Un estudio del Centro de Estudios Espinosa Yglesias (CEEY) revela que siete de cada diez permanecen en niveles económicos bajos.
En este sentido, el análisis muestra que las tareas de cuidado limitan oportunidades de educación, empleo e ingresos.
Muchas veces, quienes brindan atención a familiares o dependientes suelen dedicar muchas horas a estas actividades.
Esto reduce su participación en el mercado laboral.
Según el estudio, gran parte de quienes realizan estas labores son mujeres.
Desafortunadamente, la carga de trabajo doméstico y de atención familiar afecta su desarrollo profesional.
En muchos casos, estas personas deben elegir entre trabajar o atender a familiares.
Por ello, las personas dedicadas al cuidado no logran movilidad social y mantienen condiciones económicas limitadas.
El informe explica que atender a niños, adultos mayores o enfermos influye en la trayectoria laboral.
Quienes realizan estas tareas enfrentan más obstáculos para estudiar o conseguir empleos mejor pagados.
Además, muchos trabajos de cuidado no tienen remuneración ni seguridad social.

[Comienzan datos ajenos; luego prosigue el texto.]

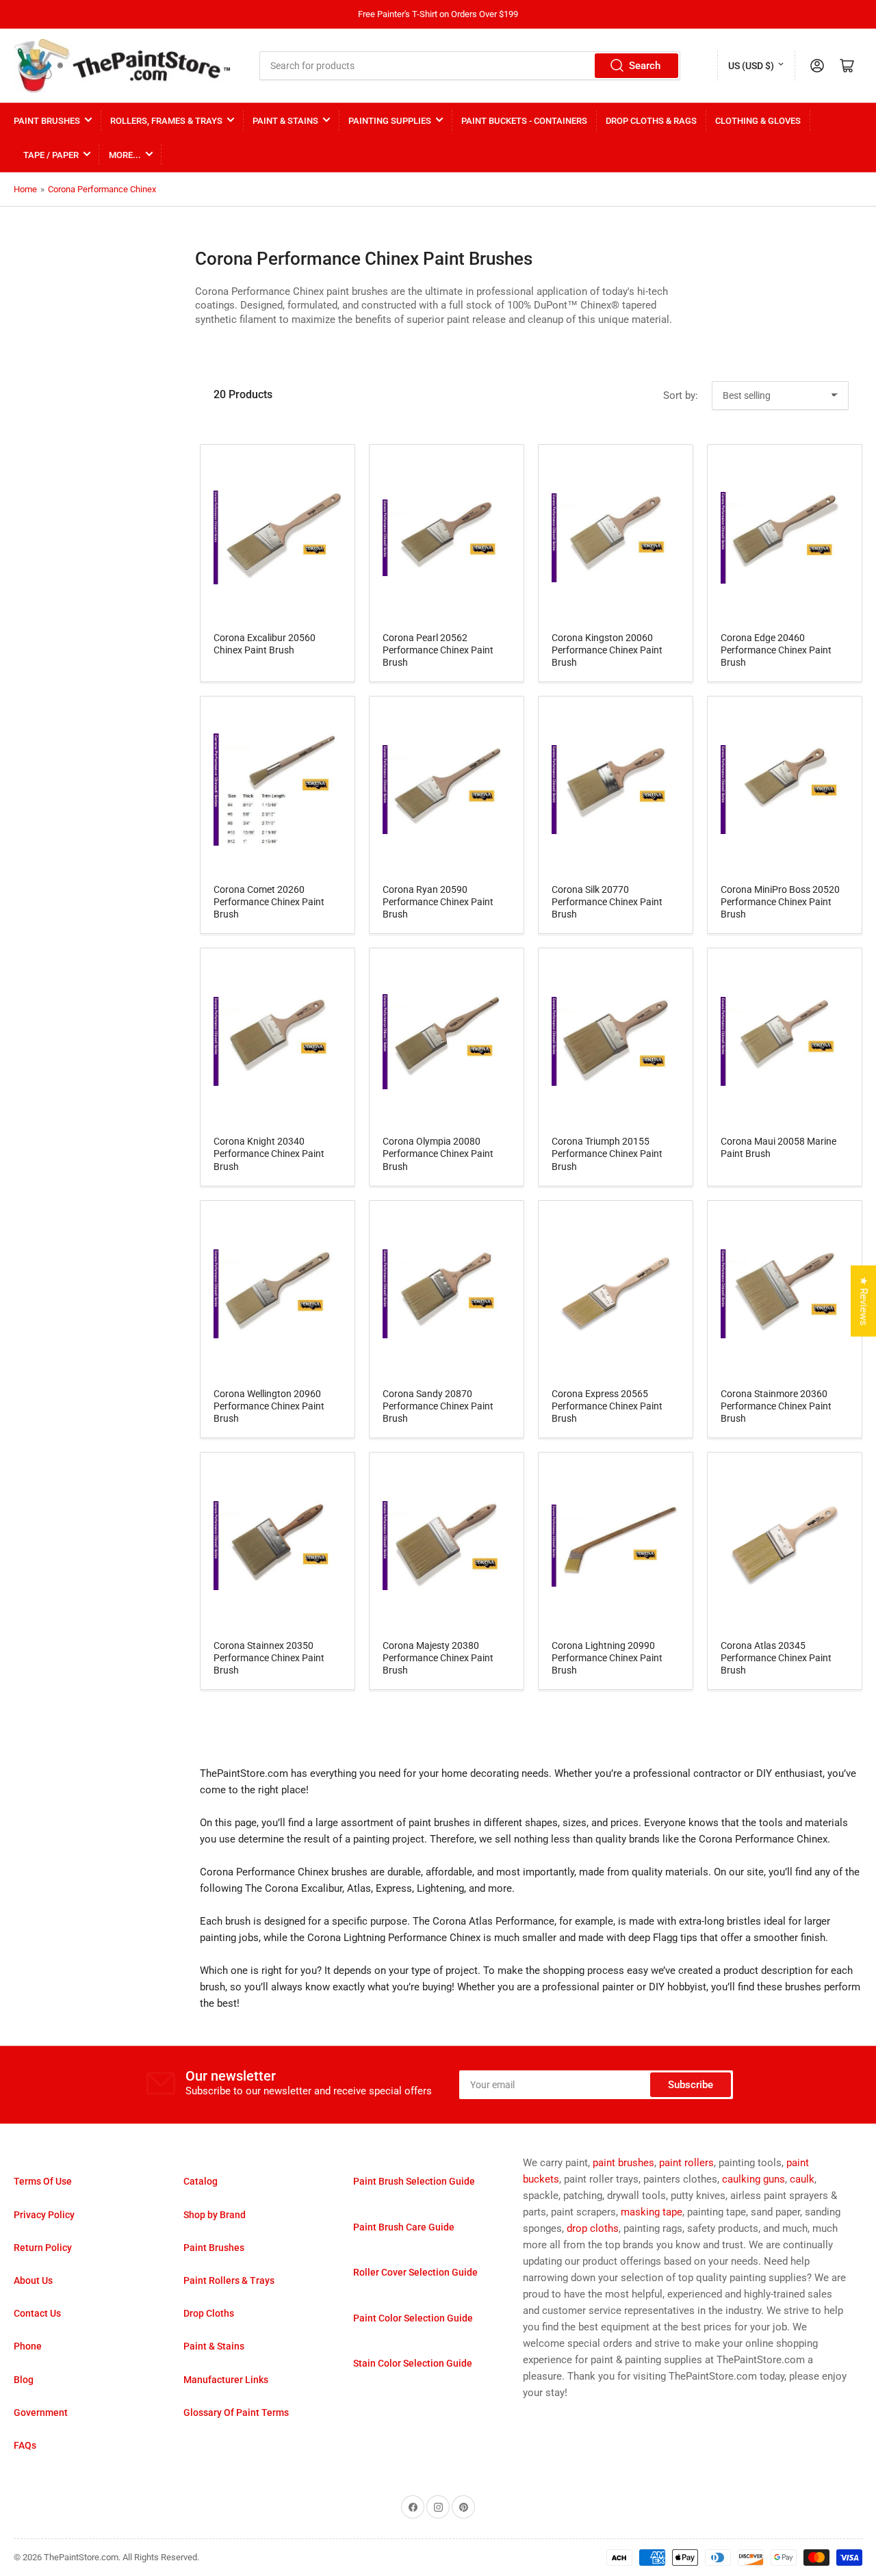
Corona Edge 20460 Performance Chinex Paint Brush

Esta situación aumenta la desigualdad económica.
Especialistas señalan que el problema también afecta el desarrollo del país.
La falta de políticas de apoyo mantiene a muchas familias en condiciones de vulnerabilidad.
Expertos consideran que ampliar los servicios de atención puede mejorar las oportunidades económicas.
El estudio indica que contar con servicios de cuidado aumenta hasta 2.5 veces la posibilidad de mejorar la posición económica.
Un sistema nacional de cuidados permitiría liberar tiempo para estudiar o trabajar.
También ayudaría a reducir la desigualdad entre hombres y mujeres.
El CEEY concluye que fortalecer las políticas públicas es clave para romper el ciclo de pobreza.
De lo contrario, muchas personas dedicadas al cuidado no logran movilidad social, lo que perpetúa la desigualdad en México.